RECORDS SUPPLIED:
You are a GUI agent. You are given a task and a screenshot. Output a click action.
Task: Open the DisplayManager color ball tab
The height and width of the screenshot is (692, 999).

---

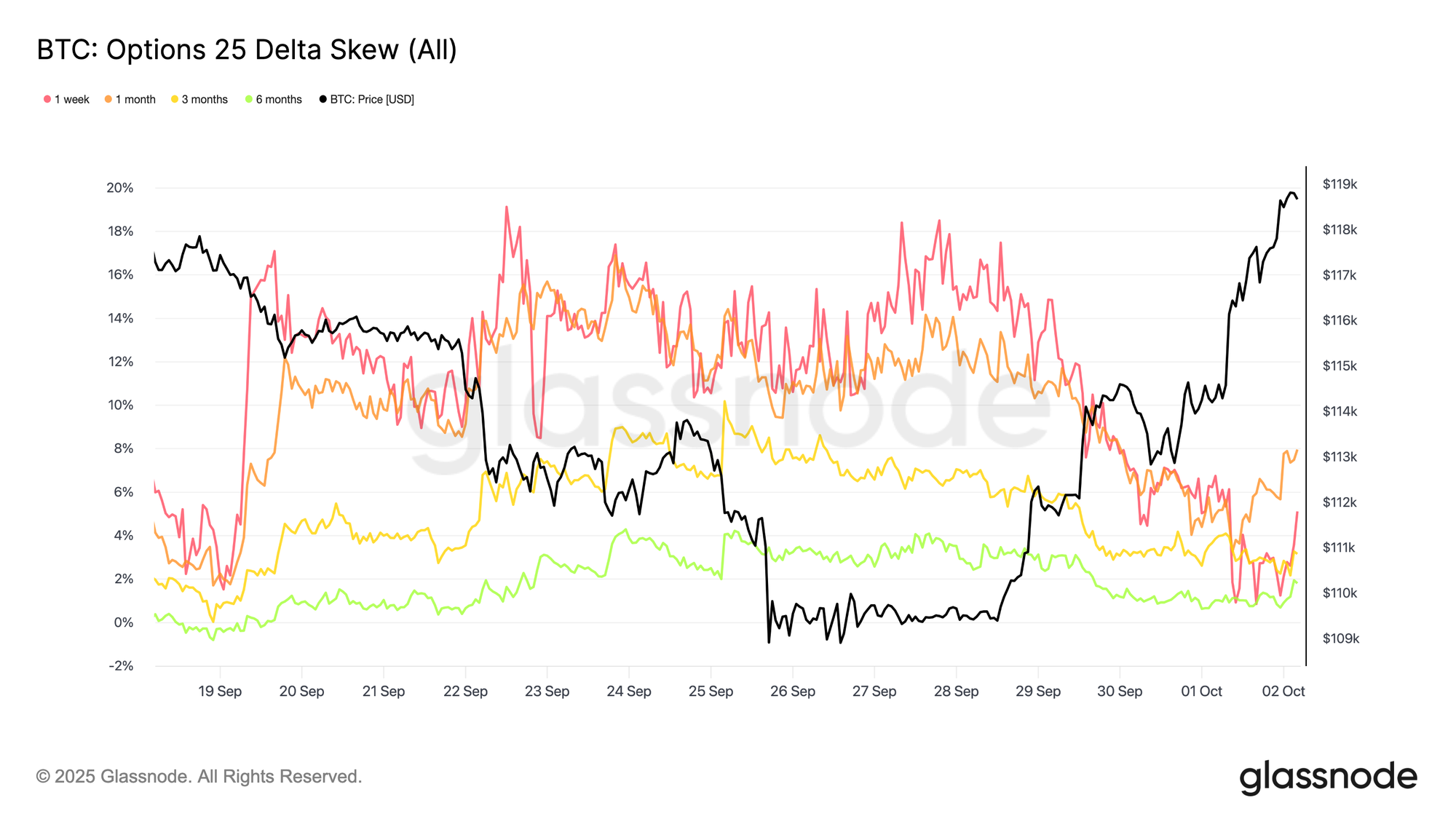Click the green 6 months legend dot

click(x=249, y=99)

==

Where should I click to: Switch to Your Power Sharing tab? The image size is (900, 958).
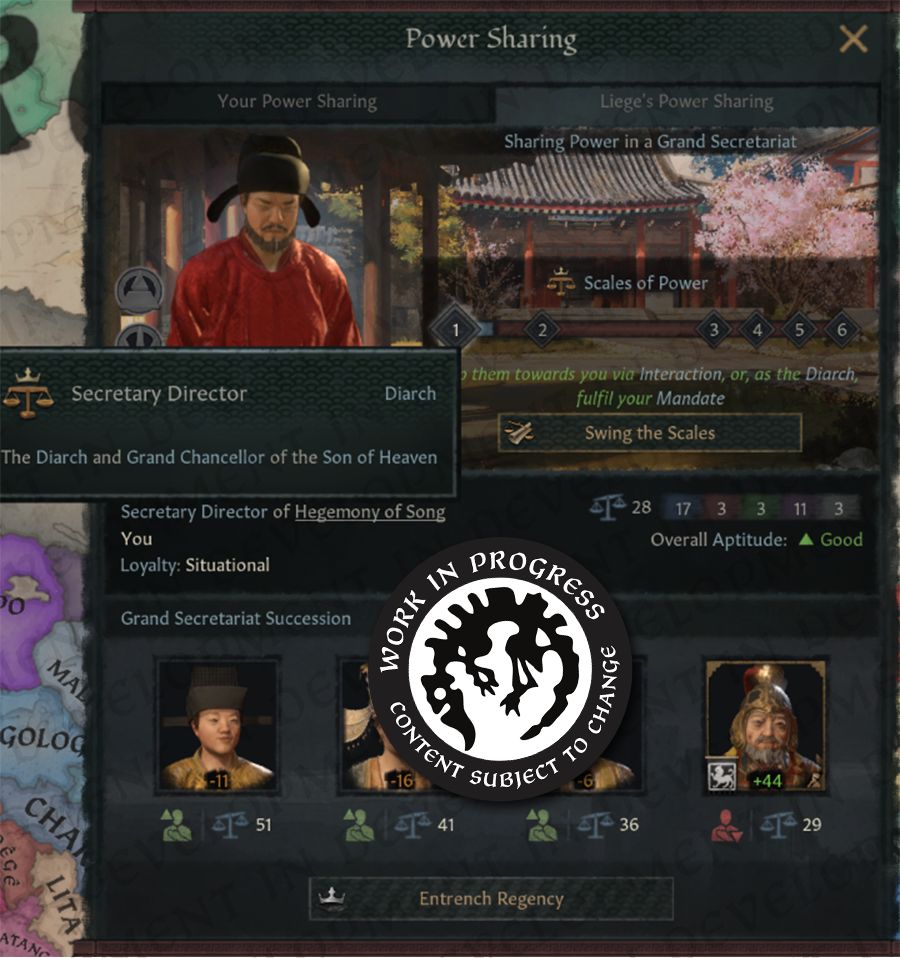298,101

TASK TO COMPLETE:
After locating the line holding "Task: Open the DisplayManager color ball tab" above, output exactly that line and every line after it through the line holding "The height and". Include nothing else.

EXERCISE ANSWER:
Task: Open the DisplayManager color ball tab
The height and width of the screenshot is (692, 999).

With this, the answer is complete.